What to produce:
Let the output be exactly the lines from the one containing "May 13 paragraph" through the end of the records below, both included.
Input data START
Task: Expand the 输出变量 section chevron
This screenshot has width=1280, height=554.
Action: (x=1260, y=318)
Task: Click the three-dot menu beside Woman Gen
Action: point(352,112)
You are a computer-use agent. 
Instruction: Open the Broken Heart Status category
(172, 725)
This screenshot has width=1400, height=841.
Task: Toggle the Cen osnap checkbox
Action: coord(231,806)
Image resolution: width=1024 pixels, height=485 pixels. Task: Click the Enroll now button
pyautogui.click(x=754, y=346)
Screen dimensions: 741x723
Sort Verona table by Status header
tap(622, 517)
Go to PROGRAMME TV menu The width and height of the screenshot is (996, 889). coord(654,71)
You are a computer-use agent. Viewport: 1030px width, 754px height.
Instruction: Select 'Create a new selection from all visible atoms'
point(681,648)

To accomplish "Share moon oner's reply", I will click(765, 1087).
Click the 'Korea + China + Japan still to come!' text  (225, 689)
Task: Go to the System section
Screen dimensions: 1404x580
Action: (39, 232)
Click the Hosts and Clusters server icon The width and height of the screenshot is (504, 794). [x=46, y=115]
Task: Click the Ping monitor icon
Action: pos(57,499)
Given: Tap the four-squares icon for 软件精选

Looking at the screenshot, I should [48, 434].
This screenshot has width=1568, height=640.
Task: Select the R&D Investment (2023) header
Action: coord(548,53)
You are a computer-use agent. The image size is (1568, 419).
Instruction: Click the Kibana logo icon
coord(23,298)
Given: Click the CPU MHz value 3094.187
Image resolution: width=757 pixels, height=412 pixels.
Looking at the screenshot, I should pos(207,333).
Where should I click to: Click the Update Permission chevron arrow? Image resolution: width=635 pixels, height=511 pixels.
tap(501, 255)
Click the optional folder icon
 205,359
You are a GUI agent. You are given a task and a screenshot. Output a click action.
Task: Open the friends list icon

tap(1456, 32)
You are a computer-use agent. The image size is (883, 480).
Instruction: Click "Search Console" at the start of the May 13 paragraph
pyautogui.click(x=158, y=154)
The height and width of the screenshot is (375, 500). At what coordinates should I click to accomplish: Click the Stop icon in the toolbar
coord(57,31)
Input data END
Answer section:
Instruction: Click "Search Console" at the start of the May 13 paragraph
pyautogui.click(x=158, y=154)
The height and width of the screenshot is (375, 500). At what coordinates should I click to accomplish: Click the Stop icon in the toolbar
coord(57,31)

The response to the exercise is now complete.